On December 5th, 2013, hundreds of fast food workers walked off their jobs in order to protest for higher wages. The walk out was sponsored by Fast Food Forward, which is currently campaigning for an increase in the minimum wage to $15 per hour, more than double the current Federal minimum wage of $7.25 per hour. Needless to say, when I heard what the organization was pushing for, I was a bit intrigued.
I recently wrote about the Washington D.C. Councils push for a living wage increase to $12.50 for large retailers in the city. The Large Retailer Accountability Act was approved by the city council over the summer, and later vetoed by D.C. Mayor Vincent Gray. Unfortunately the council was not able to garner enough votes to override the veto, so the bill was finally defeated in the early fall. I was disappointed in the decision as I supported the increase in the minimum wage; which targeted only specific retailers.
Fast Food Forward is looking to increase the minimum wage across the board in New York, but to be completely honest and fair…$15 per hour is an unrealistic number to be pushing for in our current economic climate. I hate to sound sarcastic, but is flipping burgers a skill that demands that kind of a wage increase? I also understand that trying to make ends meet on a minimum wage salary is nearly impossible, and there are some employees who are working for those wages and are living below what the Department of Health & Human Services guidelines on poverty are based on family size.
Currently President Obama is supporting a push in the Senate to bring the Federal minimum wage up from $7.25 per hour to $10.10 per hour. Personally, I think that is a more realistic figure for minimum wage, but that increase comes at a cost. An increase in the minimum wage now may be good for some but detrimental for others.

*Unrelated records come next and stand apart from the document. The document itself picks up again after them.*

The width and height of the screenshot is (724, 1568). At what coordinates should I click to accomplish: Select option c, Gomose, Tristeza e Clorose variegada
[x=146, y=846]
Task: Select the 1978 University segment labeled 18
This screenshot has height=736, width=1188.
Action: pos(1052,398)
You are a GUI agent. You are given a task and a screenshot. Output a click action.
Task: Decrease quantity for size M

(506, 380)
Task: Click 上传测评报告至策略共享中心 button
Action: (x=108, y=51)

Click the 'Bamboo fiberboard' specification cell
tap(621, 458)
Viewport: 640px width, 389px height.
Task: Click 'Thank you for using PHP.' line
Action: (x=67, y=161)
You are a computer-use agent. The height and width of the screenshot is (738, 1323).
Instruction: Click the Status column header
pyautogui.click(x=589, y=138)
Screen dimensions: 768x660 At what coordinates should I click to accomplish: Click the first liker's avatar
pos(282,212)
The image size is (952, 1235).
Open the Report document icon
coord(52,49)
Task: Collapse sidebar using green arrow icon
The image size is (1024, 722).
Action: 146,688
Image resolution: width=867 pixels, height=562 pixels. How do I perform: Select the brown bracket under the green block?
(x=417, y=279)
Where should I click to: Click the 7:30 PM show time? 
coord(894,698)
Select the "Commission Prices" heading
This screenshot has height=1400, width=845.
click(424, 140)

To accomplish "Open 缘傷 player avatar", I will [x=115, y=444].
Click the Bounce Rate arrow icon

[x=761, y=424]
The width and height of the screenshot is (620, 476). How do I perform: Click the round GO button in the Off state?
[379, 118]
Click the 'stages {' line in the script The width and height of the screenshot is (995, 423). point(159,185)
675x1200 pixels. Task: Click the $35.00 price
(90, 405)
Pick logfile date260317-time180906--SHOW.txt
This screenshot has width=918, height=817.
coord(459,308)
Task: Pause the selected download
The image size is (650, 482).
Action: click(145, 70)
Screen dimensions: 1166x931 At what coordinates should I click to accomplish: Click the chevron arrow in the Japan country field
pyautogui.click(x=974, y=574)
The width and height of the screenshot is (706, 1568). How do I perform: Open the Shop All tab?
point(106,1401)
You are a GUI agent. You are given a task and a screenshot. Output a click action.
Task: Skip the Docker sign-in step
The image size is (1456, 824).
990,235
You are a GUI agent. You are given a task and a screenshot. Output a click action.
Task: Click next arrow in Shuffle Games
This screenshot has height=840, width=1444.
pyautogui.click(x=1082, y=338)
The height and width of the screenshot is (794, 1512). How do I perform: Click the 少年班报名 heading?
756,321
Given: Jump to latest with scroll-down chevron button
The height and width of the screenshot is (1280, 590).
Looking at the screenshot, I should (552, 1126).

By raising the minimum wage, demand for labor will inevitably decrease and people will lose their jobs. The increase will also mean an increase in the cost of producing goods and services, which in turn; will translate into higher prices for consumers. But hey, it’s not all bad news; those employees working for minimum wage (who get to keep their jobs) will be making a higher rate. Now, I’m no economic strategist by any means, but I think the focus should be on job creation and more specifically middle class jobs, which will increase the market demand for labor as well as wages along with it.
I still hold true to my call for large corporate employers to exude a higher standard for Corporate Social Responsibility, and take the initiative by investing in their employees and the communities in which they operate. Sadly, wages are a numbers game, and it’s a buyers market for employers in today’s labor market.